(What the task requires): Identify each line in the records below that contains the word "will", and copy it.

(Data shown):
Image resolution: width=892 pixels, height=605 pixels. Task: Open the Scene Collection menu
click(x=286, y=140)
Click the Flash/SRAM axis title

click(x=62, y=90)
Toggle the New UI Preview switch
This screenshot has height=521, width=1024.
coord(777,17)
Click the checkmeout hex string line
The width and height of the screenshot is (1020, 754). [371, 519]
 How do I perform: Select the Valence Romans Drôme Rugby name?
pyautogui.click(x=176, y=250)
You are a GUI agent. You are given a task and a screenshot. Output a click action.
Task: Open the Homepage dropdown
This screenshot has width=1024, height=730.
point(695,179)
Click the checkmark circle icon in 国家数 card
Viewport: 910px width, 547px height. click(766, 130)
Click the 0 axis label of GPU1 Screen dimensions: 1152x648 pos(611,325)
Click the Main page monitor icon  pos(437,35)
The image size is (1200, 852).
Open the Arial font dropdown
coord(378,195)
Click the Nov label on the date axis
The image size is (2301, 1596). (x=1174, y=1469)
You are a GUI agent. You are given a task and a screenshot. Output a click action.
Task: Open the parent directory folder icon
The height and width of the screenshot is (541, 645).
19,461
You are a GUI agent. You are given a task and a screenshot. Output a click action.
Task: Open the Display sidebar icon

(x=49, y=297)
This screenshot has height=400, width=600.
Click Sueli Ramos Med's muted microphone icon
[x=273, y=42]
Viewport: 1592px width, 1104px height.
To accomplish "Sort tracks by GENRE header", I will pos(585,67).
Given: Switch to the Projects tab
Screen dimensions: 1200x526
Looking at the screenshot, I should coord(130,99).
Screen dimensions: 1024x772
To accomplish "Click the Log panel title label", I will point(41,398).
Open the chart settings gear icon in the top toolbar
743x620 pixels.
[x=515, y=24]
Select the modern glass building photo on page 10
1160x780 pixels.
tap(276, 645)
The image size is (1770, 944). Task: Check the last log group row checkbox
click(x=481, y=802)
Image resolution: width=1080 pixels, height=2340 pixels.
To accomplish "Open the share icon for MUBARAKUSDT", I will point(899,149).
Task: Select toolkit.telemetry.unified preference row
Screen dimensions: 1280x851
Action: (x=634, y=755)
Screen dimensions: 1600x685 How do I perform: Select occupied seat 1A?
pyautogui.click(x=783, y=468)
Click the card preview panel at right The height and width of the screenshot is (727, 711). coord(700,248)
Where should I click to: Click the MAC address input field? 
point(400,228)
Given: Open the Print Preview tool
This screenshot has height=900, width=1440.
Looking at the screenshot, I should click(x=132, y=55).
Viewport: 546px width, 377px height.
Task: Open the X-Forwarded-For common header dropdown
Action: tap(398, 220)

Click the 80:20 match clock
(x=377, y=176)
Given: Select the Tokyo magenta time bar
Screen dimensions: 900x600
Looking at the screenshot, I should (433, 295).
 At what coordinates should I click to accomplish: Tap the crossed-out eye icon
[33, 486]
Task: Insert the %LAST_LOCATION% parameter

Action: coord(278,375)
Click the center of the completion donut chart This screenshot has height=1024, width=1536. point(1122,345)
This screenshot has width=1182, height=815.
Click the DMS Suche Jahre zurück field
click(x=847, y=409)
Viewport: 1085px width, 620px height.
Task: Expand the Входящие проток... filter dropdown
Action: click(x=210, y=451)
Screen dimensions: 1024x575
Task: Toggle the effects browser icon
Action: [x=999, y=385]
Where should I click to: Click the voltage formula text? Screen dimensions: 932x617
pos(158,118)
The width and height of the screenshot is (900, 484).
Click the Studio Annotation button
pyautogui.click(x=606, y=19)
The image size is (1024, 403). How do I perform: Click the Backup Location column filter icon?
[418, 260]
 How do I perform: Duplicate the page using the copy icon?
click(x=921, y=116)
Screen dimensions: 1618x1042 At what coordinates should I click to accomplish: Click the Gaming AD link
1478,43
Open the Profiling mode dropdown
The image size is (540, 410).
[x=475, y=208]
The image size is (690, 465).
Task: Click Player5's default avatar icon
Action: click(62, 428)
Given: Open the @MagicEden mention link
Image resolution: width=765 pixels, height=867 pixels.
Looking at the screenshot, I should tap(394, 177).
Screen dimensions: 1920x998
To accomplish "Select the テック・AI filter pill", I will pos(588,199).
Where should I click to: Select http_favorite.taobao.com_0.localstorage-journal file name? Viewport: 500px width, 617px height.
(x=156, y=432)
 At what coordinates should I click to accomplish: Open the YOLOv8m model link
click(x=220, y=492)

(Exercise answer):
To accomplish "Sort tracks by GENRE header", I will pos(585,67).
To accomplish "Click the Log panel title label", I will point(41,398).
To accomplish "Open the share icon for MUBARAKUSDT", I will point(899,149).
To accomplish "Select the テック・AI filter pill", I will pos(588,199).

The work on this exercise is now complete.